Biotic and abiotic factors science game

This science game helps children practice about about biotic and abiotic factors. Abiotic and biotic factors have an impact on the survival and reproduction of organisms, their interaction with other organisms, and the ecosystem they live in. For example, biotic factors can affect the health of an ecosystem, such as parasite infestations and predators. They also influence the species and types of animals and plants that live in it. These factors together form a biome, or biosphere. Both biotic as well as abiotic factors have an impact on the species of animals and plants, and they are responsible for maintaining the environment.

Abiotic and biotic factors
All organisms within an ecosystem are considered biotic factors.
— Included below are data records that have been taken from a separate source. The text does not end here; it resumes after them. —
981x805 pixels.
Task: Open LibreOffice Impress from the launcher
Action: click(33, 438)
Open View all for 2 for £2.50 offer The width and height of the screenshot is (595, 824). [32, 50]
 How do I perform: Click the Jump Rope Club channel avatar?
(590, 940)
They can be divided into three categories: Consumers, Producers, and Decomposers. Producers create food by turning sunlight into organic compounds, which contain carbohydrates and energy. These creatures are known as autotrophs. On the other hand, detritivores rely on abiotic factors. These products are then consumed by detritivores who will eventually decompose them.
Although they are not living, biotic factors can influence the growth of biotic ones. These are temperature, humidity, water. These are vital for living organisms to survive and thrive. Abiotic factors can also promote animal and plant growth. Winds can help with pollination by dispersing seeds in the atmosphere. Humidity can also be affected by wind. Ecosystems are dependent on decomposers.
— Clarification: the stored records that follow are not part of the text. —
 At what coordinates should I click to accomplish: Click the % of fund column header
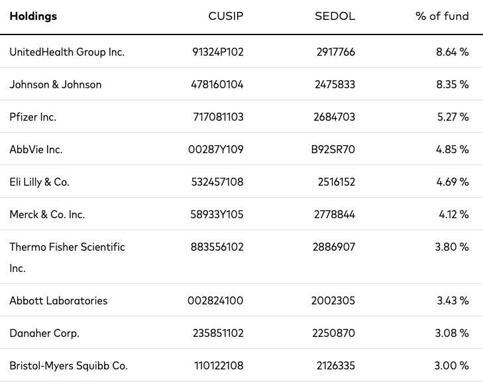442,16

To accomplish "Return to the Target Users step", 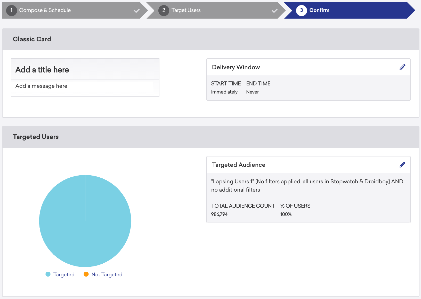I will 186,10.
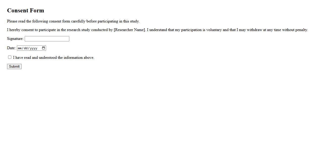
Task: Click the Signature text box
Action: pyautogui.click(x=47, y=39)
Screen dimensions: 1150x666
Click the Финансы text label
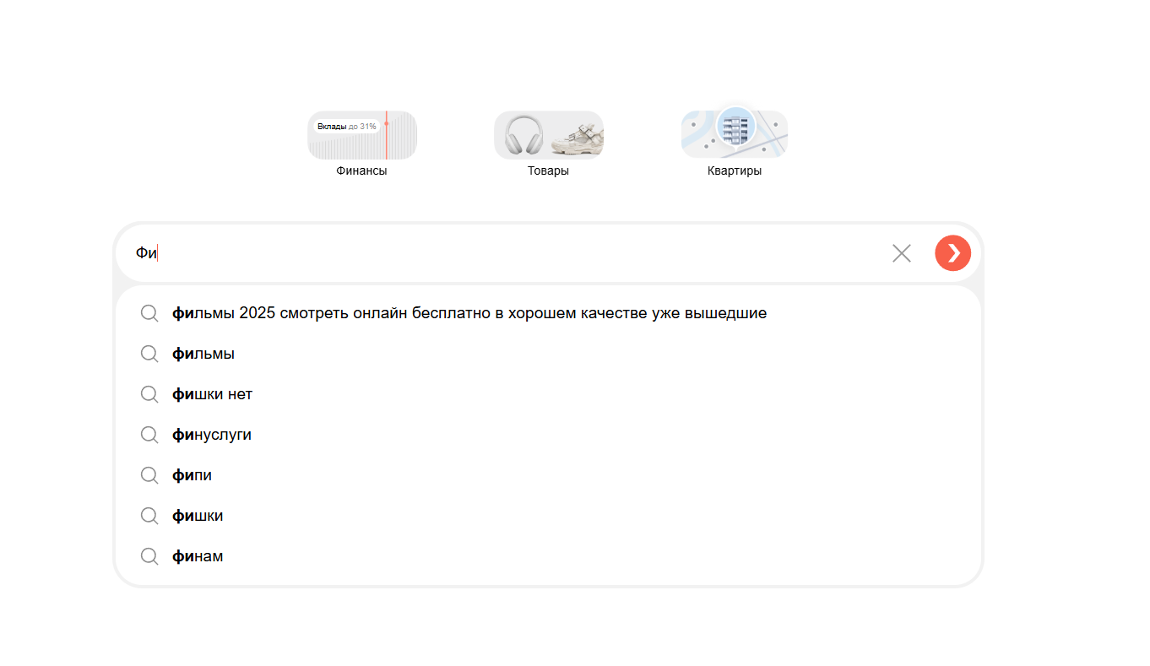tap(361, 171)
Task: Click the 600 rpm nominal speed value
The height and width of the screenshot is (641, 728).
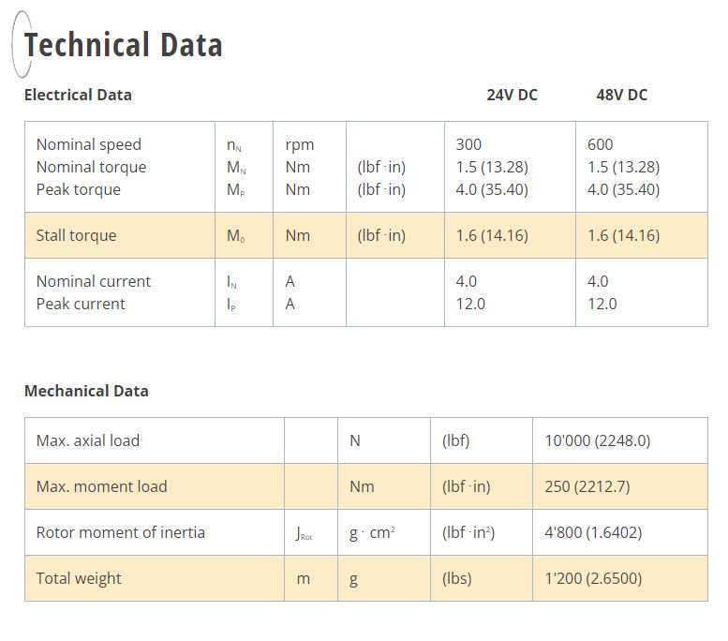Action: coord(601,144)
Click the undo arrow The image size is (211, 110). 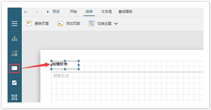click(26, 12)
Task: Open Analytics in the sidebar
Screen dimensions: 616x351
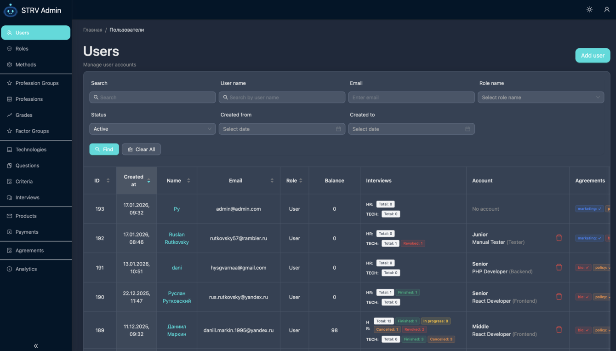Action: pyautogui.click(x=26, y=269)
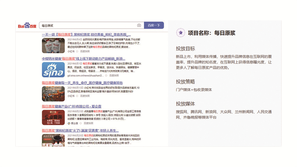This screenshot has height=167, width=297.
Task: Click the 百度一下 search button
Action: tap(154, 26)
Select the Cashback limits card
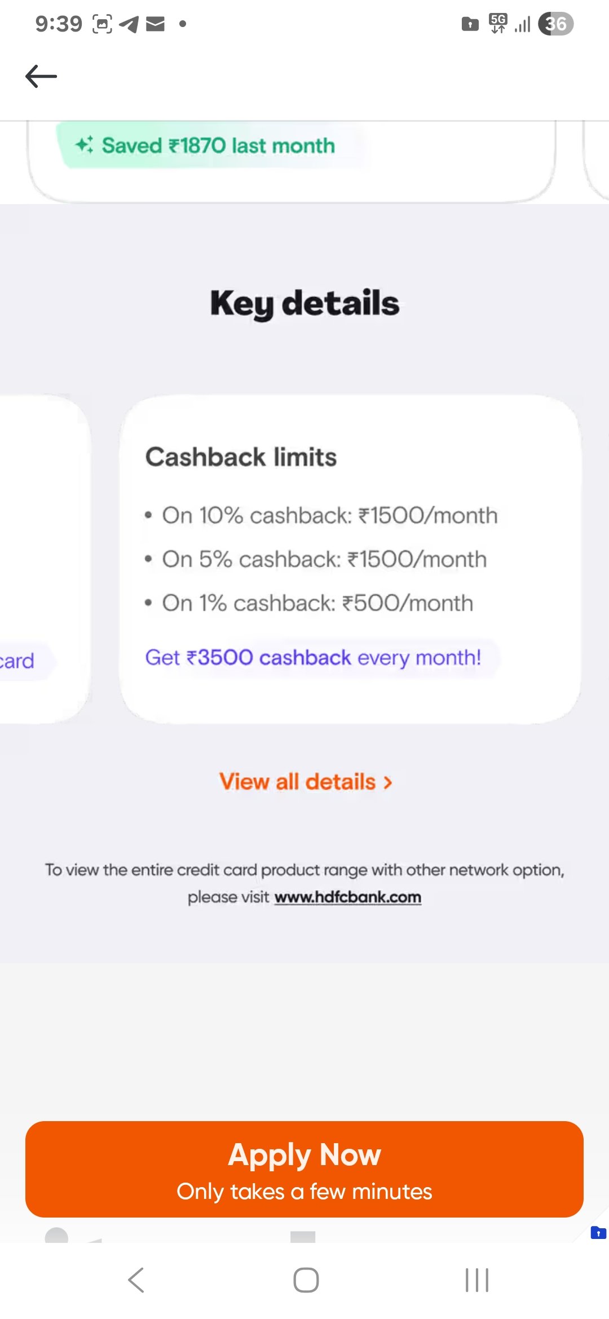The width and height of the screenshot is (609, 1319). (x=350, y=559)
There are also other abiotic factors that affect the environment, in addition to decomposers. These factors are those that reduce organic matter and return simpler molecules to the soil. Some plants and animals are considered detritivores. Decomposers are essential members of an ecosystem because they help reduce waste and recycle nutrients.
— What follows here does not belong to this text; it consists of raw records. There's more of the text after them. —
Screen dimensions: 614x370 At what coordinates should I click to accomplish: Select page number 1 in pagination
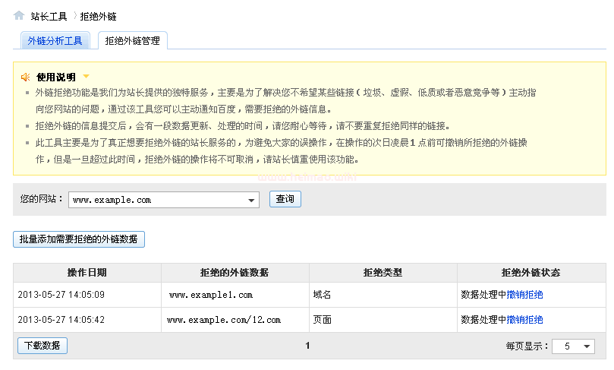click(307, 346)
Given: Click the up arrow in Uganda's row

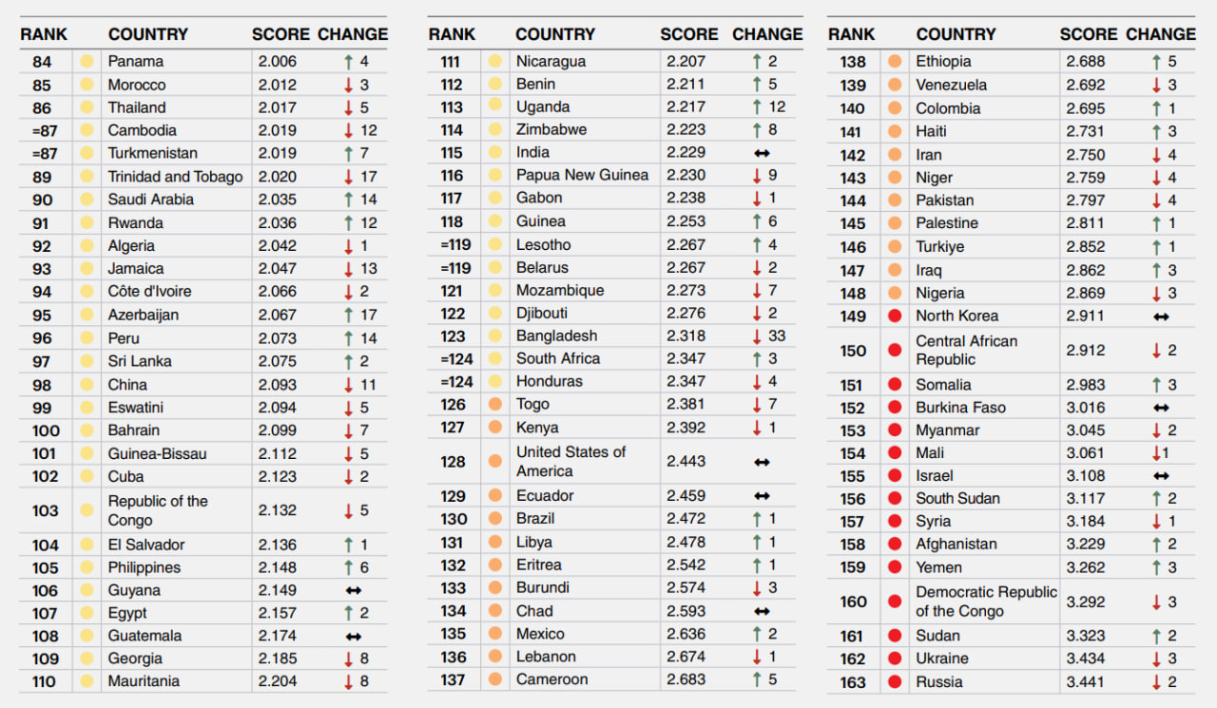Looking at the screenshot, I should (x=757, y=107).
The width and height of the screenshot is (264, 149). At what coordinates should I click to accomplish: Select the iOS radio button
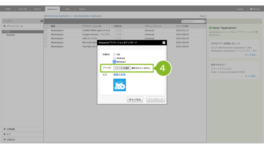[114, 54]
Producers Convert Biotic and Abiotic Elements
Organisms that combine biotic and abiotic factors produce food. Biotic factors are interactions between living organisms such as parasites and diseases. These factors include consumers, producers, and decomposers. Producers are responsible for the conversion of inorganic molecules to complex organic compounds. For example, plants use sunlight to generate energy for photosynthesis and growth. They also release water and carbon dioxide, which are then converted into food. Hydrothermal vent-associated bacteria, on the other hand use hydrogen sulfide to provide food.
Abiotic factors are the amount of sunlight, water and soil. Abiotic factors are non-living, physical components of an ecosystem. They impact the diversity of all living organisms. Organisms wouldn't be able reproduce, grow or survive without these elements. However, without biotic and/or abiotic factors, food would not exist.